Starting to Catalog with PastPerfect

Collections care starts with good record keeping. Without it, the stories behind the objects would be lost. The objects in my museum’s collection have very sparse records. Some objects have numbers and others don’t. Without the volunteers who accepted them, there’d be no way to know who donated some things.

In the Begining

One of the first projects I was tasked with at the museum was scanning their accession records to pdf. This was a long and rather boring process. I tended to listen to music or an audiobook while doing it, it really helped the time tick by a bit faster. This was before I was introduced to Past Perfect Museum Software. I had applied to grad school but had yet to get in. The records are carbon copy paper housed in a series of black binders in duplicate. One set was alphabetical and one by accession number. At the time I knew that it wasn’t the best system as it wasn’t searchable by object but didn’t know what to use instead.

Our collection records. There are two more binders but I was using them at the time of this pic.

And by introduced I mean that PastPerfect was passively mentioned on the very first day of my very first museum class. We were given a tour of the Detroit Historical Museum and our guide mentioned that it was the system that they used to keep track of their collection records. After that, I looked into it and found that it was made for smaller museums and hoped that an $800+ price tag wasn’t too steep for the museum’s budget. I also looked to see if there was an open software or a free version but was unable to find something suitable.

I began talking about it at the weekly meetings at the museum. As well as how we needed to do an inventory of the museum because some objects didn’t have numbers on them and some records only specified that things like a hat were donated. No mention of the year it was made, the material or any other indicator of how to identify which of the many hats we have at the museum went with the accession papers.

Bernie was probably my biggest advocate, though everyone agreed it needed to be done. I was surprised when it was announced that not only were we getting past perfect but that we were getting a new computer for it to be installed on as well, but that it would be a few months till we could get it.

Preping

Anticipating that we would be getting PastPerfect I started typing up our accessions paperwork into an excel sheet. I made sure it would be able to transfer over before starting. I really had no idea what fields PastPerfect had, so I was hoping that it worked out. Thankfully, I had help with this step from another volunteer at the museum. Who needed 20 volunteer hours for a college class. This process took so much longer than just scanning the documents. And again I used songs to move the job along. It took months to get to 850 or so.

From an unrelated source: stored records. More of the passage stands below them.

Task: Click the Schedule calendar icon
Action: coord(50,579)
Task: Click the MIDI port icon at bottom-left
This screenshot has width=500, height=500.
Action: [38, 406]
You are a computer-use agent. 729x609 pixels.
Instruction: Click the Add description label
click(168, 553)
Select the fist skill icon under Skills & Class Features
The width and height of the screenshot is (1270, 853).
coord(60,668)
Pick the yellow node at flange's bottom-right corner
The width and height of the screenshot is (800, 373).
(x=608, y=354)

While doing this I became more familiar with the museum’s collection. But I still didn’t know what some of the stuff I was typing was. I’m pretty good with cursive, for my age, but I wasn’t able to figure out some of them. I had to ask for help from some of our older volunteers from time to time. Usually, they were able to figure it out from context clues or from being the person who accepted the donation. Most things none of us could read were street names from the 80s so it could have been worse.

PastPerfect

When the new computer arrived, donated by one of the volunteer’s nephews, Gary was finally able to order PastPerfect. It came in the mail with a very large instruction book. Then it was time to transfer everything over. Except I had no idea how to do it. It took me two Wednesdays to figure it out. Turns out it was a rather silly user error. I couldn’t have the excel file open while I transferred the data.

Once what I had was all transferred and I went into the files on Past perfect and noticed that the contacts/donors weren’t put in correctly. I hadn’t separated the fields/cells enough in Excel. So then came yet another tedious job of adding over 800 contacts. For this, I was able to enlist some help from some of the other volunteers. They were able to come in during some of our off hours to get it done faster.

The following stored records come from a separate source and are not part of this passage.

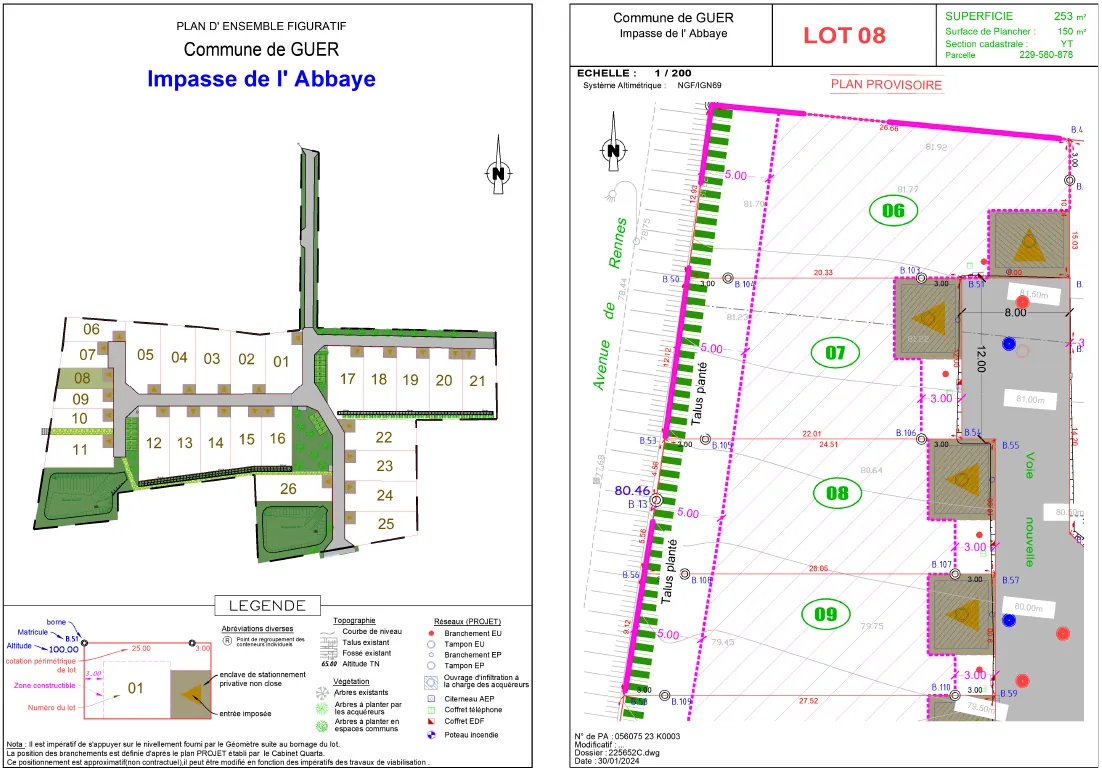Image resolution: width=1102 pixels, height=768 pixels.
Task: Collapse the Topographie legend section
Action: [354, 620]
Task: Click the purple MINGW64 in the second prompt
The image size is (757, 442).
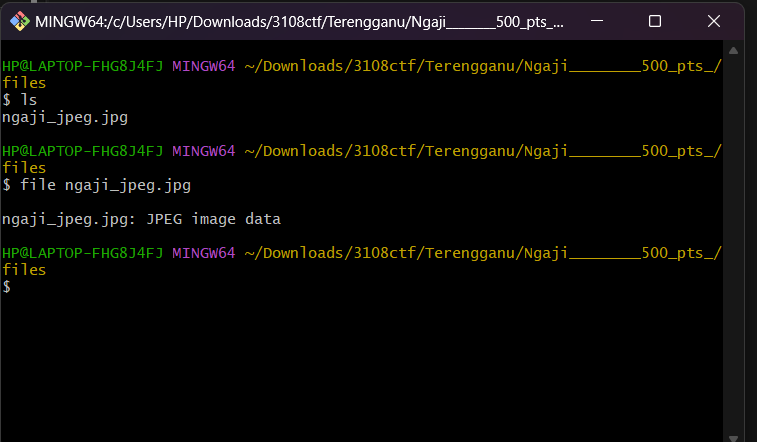Action: [x=203, y=151]
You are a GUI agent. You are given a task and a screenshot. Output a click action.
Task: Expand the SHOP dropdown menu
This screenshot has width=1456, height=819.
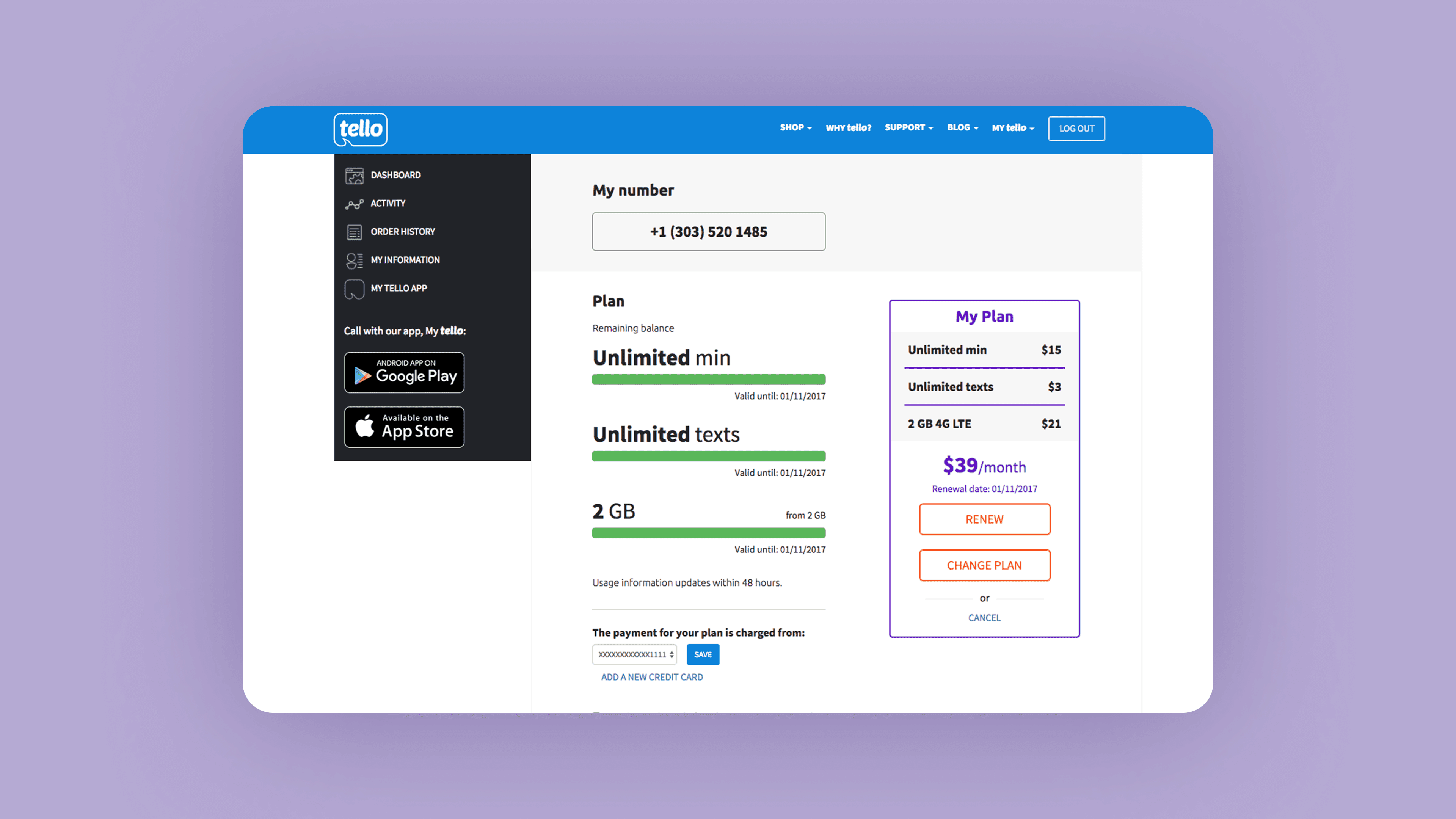point(795,128)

After finishing that the next step has been to connect the donors to the items through the accession section in the program. For this, I haven’t had as much help but at least I’ve gotten up to the records from 2004. Only 8 more years to go, then I’ll have to go from our paper records. hahaha… I’m not crying you’re crying….

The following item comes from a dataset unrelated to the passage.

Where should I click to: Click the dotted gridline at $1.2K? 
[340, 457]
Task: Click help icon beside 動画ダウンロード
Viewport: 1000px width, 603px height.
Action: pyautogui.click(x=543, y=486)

The biggest problem I’ve had so far was some of the accession numbers didn’t match their objects so I had to do in and renumber about 50 objects. Somewhere in the excel, a number got doubled and that carried over to all the other affected files. Once I figured out what I needed to do it was a pretty easy, though again tedious, fix. Tedious seems to be a theme for this project, but I’ve been listening to some great audiobooks lately and I’ll be at the fun part soon.